Convert the records starting at the line containing "Where should I" and ending at the line containing "(x=2062, y=1180)" into a two-column CSV with the header request,answer. Give one row per record, putting its text and its answer each in a single quoted field with any line breaks replaced by spaces.

Task data >>
######
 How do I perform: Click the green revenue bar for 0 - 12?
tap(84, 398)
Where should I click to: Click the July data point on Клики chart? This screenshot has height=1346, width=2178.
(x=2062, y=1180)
######
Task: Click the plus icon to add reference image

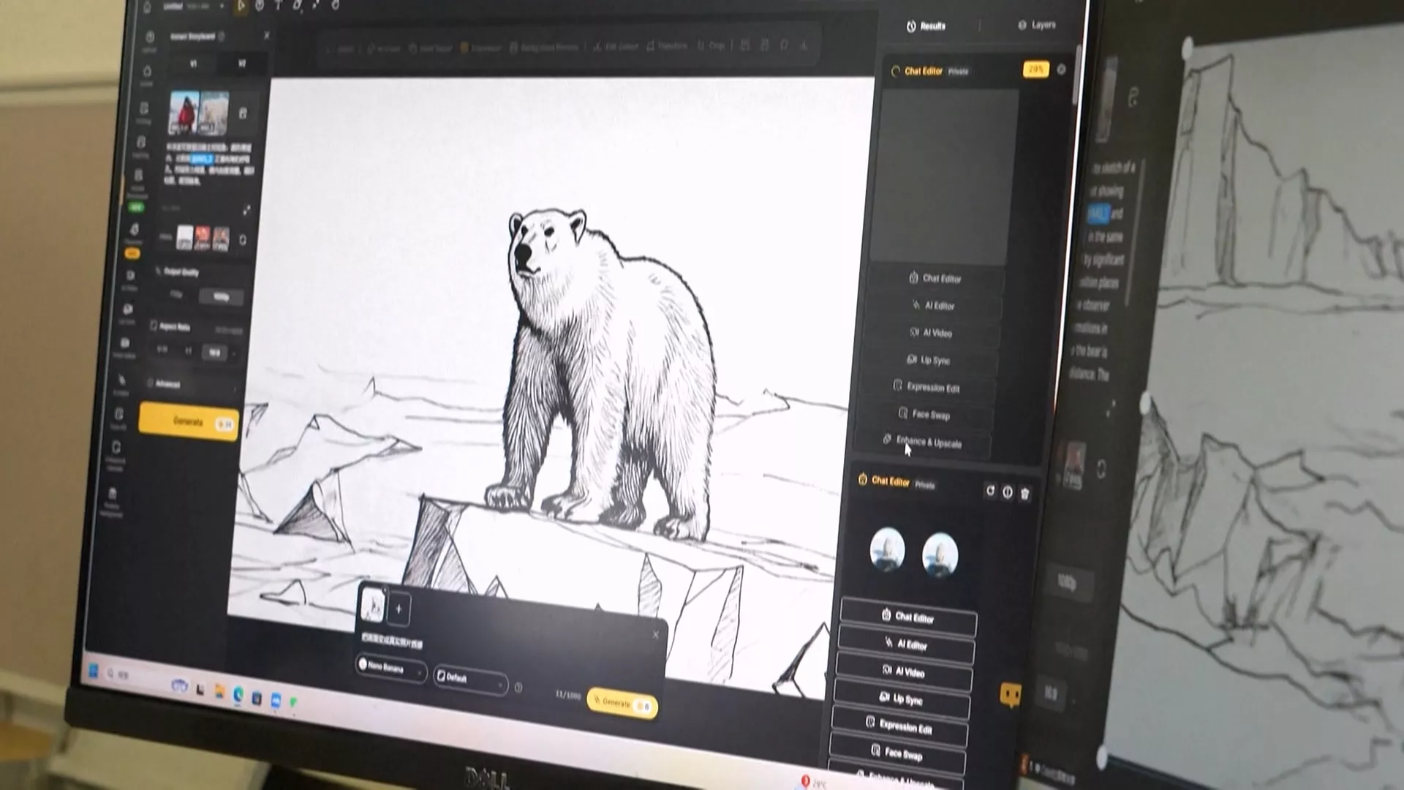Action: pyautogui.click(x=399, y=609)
######
Solution >>
request,answer
"Where should I click to: Click the July data point on Клики chart? This screenshot has height=1346, width=2178.","(x=2062, y=1180)"